A 2% Chance of Death
Just as we digest the possibility of a soft economic landing later this year, we will face a perilous self-inflicted wound: the debt ceiling.
The U.S. government reached its borrowing limit last week and Congress must contend with expanding the amount of debt the Treasury department can issue. Right now, we are in debt to the tune of over $31 trillion dollars. That’s over 120% of GDP. No doubt an extraordinary amount. 1
Fortunately, there are “extraordinary” measures the Treasury Department can deploy to forestall a default on our debt payments. Congress has until as late as August before running out of cash to reach some kind of negotiated compromise to lift the current debt limit. 2
The risk of recession is predictably high right now without the consideration of a debt default. 65% of economists surveyed by Bloomberg predict a recession sometime in 2023. 3
As Congress plays chicken with the U.S. economy, that forecast will likely accelerate the closer we get to August. Similar to our current political make up, historically Republicans have been much less willing to raise the debt limit when Democrats control the White House. 4
So, beyond the monetary game of interest rate chicken the Fed is playing with the economy, we need to prepare for Congress to play a similar game.

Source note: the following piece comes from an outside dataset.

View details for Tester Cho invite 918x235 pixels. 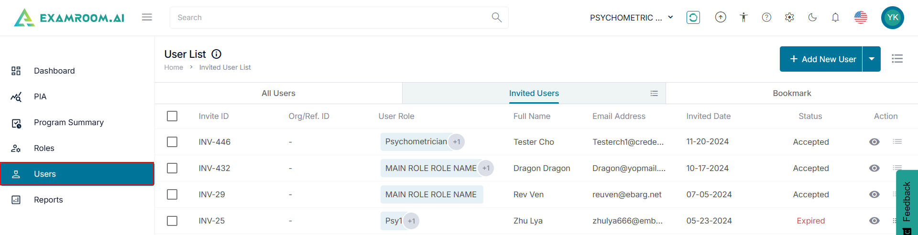[x=874, y=142]
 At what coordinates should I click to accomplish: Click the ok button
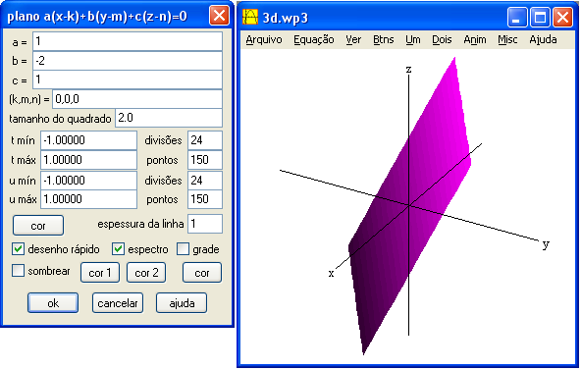(x=53, y=303)
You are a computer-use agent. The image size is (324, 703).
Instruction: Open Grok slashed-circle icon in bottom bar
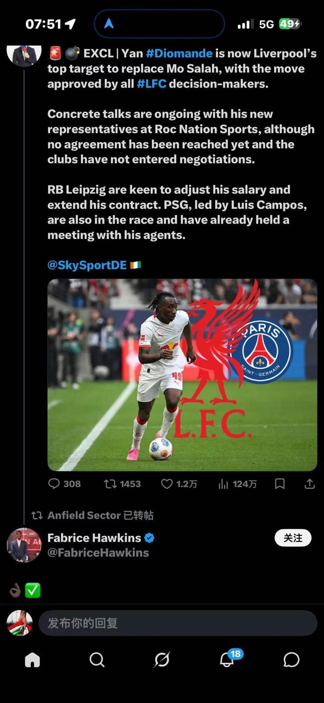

In the past, close calls with the debt ceiling have been met with mixed and mostly muted reactions by investors. 5
Here’s the risk! Defaulting on our debt has global security consequences, not to mention higher interest rates for future debt we may issue. Beyond that, the domestic realities are unthinkable. Just imagine a suspension of Social Security payments or Medicaid and Medicare payments.
Social Security payments represent over 5% of GDP and health care is a whopping 18%. 6
Nearly 23% of our economy would be starved of cash flow and an economic collapse would occur. While the odds of this are only like 2% in my opinion, I would hate to have an illness with a 2% chance of death.